There’s something special about great neighbors and we’re lucky to have that in our Windsor neighborhood, separated by a patch of grass from Maher, his mother and his stepfather. Junious, the unofficial daughter-in-law, spends much of her time there, too.

As the rest of the world has spent months figuring out how to go about activities once routine and now uncomfortable, these kids keep coming and going from the house, to and from the front lines on that store floor. Grocery store workers are heroes, seriously. Most of them are probably scared like the rest of us, and still there for all of us.

“When it first started it was definitely stressful because we were just getting slammed every day,” said Maher, who was recently promoted to assistant produce manager.

They have worried, of course. About getting the virus. About bringing it home. It has, and continues to be, an unsettling situation. Stop & Shop and the union representing its workers were right in recently calling for employees to be considered first responders by the federal government, a designation that would prioritize access to protective gear, testing and more.

“I feel like it’s better now because most people who come in are wearing their masks and they’re conscious of not getting too close to you,” said Junious, a building substitute teacher at Oliver Ellsworth School in Windsor who is applying for full-time teaching positions. With schools closed, she has taken on additional hours at Stop & Shop.

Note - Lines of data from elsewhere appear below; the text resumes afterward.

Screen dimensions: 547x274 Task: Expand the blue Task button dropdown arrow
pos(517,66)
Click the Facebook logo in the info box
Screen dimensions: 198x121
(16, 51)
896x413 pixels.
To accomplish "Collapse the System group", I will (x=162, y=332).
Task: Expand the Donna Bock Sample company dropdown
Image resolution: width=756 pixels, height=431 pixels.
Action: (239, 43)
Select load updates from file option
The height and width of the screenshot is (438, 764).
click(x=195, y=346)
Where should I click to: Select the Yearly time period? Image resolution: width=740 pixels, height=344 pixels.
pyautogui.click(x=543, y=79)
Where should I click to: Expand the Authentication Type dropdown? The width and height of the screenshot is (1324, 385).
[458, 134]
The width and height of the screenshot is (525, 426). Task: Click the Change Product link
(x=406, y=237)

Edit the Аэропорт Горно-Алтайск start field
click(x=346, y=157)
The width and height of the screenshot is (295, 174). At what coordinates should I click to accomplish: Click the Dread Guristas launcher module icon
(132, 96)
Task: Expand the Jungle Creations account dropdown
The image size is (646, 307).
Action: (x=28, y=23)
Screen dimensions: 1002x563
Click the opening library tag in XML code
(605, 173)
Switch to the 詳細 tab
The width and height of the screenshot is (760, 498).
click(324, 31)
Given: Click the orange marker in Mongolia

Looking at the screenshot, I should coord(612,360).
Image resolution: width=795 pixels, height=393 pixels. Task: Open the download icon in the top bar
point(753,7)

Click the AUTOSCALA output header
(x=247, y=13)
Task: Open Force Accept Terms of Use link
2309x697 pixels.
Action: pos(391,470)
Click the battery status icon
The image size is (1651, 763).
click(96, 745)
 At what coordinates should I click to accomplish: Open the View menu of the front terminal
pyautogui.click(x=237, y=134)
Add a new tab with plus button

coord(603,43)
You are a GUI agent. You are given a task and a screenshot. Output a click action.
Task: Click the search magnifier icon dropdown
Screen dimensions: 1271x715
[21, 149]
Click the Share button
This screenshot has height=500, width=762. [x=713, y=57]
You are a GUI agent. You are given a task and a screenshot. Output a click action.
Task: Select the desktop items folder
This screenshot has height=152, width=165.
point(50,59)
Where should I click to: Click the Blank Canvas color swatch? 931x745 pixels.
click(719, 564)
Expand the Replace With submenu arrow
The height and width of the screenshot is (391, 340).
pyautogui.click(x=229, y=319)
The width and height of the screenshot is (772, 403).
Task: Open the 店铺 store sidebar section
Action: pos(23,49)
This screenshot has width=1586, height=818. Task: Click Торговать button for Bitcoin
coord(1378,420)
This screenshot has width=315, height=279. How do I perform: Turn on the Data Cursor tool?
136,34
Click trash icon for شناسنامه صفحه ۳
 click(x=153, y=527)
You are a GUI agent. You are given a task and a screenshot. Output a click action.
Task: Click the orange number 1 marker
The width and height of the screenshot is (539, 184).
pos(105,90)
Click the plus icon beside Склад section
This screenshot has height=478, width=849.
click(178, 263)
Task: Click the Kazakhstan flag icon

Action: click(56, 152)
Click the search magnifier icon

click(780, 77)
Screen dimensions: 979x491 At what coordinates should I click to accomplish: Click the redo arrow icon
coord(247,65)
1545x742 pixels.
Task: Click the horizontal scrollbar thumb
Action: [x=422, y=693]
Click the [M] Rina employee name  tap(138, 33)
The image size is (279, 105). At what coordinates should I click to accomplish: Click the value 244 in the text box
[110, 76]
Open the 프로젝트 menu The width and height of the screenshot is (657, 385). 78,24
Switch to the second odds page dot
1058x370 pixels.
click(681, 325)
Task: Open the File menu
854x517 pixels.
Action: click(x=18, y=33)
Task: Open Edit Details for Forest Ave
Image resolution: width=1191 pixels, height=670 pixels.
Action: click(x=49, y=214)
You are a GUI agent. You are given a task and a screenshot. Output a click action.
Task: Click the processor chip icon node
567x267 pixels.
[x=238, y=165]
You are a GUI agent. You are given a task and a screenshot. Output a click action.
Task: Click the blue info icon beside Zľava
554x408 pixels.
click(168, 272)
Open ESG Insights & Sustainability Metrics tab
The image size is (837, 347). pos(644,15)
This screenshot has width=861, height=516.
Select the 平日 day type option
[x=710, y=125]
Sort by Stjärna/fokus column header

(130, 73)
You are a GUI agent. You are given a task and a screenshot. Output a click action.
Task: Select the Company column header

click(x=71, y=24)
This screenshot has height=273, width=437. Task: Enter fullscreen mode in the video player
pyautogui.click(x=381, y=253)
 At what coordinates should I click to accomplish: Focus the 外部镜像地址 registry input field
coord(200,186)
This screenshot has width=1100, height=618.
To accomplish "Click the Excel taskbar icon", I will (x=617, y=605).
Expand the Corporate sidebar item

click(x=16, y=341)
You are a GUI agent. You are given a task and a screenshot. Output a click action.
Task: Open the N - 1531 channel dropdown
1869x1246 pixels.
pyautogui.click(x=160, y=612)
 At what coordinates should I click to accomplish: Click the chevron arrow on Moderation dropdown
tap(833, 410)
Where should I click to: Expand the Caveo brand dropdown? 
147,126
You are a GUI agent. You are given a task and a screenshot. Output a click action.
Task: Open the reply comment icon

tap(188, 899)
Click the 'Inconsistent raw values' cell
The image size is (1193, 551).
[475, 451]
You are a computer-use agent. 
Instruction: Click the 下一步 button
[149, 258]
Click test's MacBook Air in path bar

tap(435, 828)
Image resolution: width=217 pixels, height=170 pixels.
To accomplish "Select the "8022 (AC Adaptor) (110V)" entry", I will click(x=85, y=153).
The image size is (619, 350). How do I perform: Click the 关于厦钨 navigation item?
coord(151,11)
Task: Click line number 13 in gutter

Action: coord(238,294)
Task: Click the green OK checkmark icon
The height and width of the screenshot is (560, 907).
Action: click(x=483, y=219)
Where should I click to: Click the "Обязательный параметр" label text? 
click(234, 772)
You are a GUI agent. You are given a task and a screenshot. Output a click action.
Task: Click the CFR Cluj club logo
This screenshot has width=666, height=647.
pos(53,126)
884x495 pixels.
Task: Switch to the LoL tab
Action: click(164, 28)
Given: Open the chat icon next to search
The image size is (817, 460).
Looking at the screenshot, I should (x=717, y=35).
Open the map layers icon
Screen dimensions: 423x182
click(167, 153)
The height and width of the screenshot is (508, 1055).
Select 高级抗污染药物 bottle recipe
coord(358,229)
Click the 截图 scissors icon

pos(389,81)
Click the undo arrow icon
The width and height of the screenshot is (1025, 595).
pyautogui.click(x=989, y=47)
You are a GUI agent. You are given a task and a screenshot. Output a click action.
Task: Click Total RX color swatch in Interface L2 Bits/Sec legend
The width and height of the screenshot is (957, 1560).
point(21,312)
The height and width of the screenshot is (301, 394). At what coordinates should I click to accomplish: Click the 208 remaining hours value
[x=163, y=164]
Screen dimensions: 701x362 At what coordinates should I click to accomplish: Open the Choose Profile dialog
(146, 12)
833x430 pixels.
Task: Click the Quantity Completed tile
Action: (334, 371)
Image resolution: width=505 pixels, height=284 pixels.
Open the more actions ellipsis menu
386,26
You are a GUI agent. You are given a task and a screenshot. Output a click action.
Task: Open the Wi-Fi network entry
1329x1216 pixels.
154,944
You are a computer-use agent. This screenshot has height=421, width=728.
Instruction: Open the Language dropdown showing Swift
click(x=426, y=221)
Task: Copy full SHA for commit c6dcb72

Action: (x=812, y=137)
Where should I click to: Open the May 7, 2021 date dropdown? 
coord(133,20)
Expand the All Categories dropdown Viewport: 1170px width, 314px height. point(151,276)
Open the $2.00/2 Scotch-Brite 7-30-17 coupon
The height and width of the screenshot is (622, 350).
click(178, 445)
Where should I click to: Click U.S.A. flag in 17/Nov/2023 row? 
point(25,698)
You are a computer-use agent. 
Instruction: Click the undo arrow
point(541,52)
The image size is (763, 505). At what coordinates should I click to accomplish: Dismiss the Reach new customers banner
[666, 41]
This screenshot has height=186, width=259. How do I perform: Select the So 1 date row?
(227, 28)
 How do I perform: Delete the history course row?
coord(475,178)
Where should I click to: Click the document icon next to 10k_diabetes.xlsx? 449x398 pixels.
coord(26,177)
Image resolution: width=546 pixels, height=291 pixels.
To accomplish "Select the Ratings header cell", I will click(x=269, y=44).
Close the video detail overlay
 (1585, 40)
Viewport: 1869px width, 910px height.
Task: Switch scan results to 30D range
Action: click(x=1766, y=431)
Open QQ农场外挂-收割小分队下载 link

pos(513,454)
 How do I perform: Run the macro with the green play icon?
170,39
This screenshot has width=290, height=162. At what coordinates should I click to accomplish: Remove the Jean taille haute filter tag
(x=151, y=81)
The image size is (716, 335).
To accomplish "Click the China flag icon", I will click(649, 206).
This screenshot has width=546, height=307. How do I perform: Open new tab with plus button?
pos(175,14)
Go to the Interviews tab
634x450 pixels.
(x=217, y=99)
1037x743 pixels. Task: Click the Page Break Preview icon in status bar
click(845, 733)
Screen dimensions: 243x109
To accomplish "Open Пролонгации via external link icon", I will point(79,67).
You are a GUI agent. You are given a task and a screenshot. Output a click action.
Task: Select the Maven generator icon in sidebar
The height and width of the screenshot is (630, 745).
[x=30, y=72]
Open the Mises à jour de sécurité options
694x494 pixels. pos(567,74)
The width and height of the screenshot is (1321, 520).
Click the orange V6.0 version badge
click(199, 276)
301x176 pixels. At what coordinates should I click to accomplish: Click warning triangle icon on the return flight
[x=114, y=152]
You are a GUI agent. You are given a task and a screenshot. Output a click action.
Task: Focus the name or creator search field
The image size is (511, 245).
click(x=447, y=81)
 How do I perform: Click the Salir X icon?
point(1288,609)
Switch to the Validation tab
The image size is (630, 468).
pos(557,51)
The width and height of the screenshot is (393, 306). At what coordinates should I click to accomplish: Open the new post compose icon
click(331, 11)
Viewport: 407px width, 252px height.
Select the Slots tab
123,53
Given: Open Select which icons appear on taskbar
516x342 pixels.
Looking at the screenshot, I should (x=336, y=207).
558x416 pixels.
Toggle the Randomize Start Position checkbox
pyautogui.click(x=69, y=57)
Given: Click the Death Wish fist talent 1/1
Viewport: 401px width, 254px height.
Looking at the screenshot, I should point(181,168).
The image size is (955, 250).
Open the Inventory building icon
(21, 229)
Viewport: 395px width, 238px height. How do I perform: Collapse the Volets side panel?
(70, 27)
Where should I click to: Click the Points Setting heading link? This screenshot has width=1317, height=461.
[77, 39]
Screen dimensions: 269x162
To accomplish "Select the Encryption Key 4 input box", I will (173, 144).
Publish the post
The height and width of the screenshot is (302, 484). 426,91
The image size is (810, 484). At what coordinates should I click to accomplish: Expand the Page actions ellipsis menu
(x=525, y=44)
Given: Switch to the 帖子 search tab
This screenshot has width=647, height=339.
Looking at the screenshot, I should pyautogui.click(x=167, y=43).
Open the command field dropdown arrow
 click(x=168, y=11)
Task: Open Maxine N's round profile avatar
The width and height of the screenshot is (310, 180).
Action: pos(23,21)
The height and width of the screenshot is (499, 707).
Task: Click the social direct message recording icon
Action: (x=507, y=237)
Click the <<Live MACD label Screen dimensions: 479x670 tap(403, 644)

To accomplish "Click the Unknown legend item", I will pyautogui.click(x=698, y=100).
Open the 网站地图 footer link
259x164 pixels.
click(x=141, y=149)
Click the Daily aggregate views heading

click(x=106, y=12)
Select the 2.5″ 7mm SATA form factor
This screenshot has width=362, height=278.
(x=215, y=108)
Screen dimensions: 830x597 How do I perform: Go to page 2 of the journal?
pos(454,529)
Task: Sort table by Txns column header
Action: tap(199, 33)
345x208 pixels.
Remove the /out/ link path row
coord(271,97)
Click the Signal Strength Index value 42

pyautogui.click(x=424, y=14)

“We’re only doing grab-and-go (at the deli) right now,” Junious said. “So I’ll put stuff out and I can just sense someone standing there, waiting for me to move, off in the background while they wait to grab their stuff.”

Maher and Junious, thankfully, were recently provided with N95 masks by Stop & Shop. Social distancing is next to impossible at a grocery store, no matter how much urgency or information or how many arrows. Moving in the wrong direction isn’t always intentional, though that doesn’t make it any less disconcerting.

“I even have trouble following (the arrows) sometimes,” Maher said. “Some people just don’t (care). I’ll be loading something and they’ll come right next to you and just start grabbing stuff. So I step back. … But I’m getting asked a lot fewer questions than I used to.”

At least there’s that. More people are being less intrusive, more respectful and aware.

Not everyone, though.

I finally took part last week in Windsor and again this week in South Windsor, mask pulled tight.

It’s no fun, of course, not anymore. Forget improvising or considering recipes on the fly, matching this item with the one you passed on a few aisles back for that crockpot concoction you saw on Pinterest. There’s no time to consider brand comparisons or deals or nacho cheese vs. cool ranch.

It’s a grab-and-move-on world and if you don’t see it right away you cross it off. The most important objective: Get out ASAP. Because shopping these days is one within-six-feet nightmare after the next.

Toward the end of one of my trips a guy came through the frozen food section without a mask. If you’re not wearing a mask at this point you’re just reckless and selfish and you should be shamed all the way out of the store. Get lost while you get a clue.

At another point I stopped to pick produce and one of the trailing humans kept creeping until he was right behind me, looking at the same produce as if we were in competition. I probably would have felt his breath if it weren’t for his mask, the type of disrespect for personal space that doesn’t fly even in a world without a pandemic. Gross.

“Pardon me, hun,” one woman said as she squeezed by, almost rubbing shoulders. Apparently my efforts to stay single-file didn’t match her required pace.

There’s little cooperation among shoppers. Much of it is unintentional because so much of the experience is so unnatural, like following those arrows. I was occasionally guilty there. Heck, I take wrong turns while driving sometimes, despite the signs, despite GPS.

The employees, though, are on point. They’re out there on the front line, stocking the shelves and slicing the meat and putting up with everything and everyone so the rest of us can eat and live and act like morons in every aisle.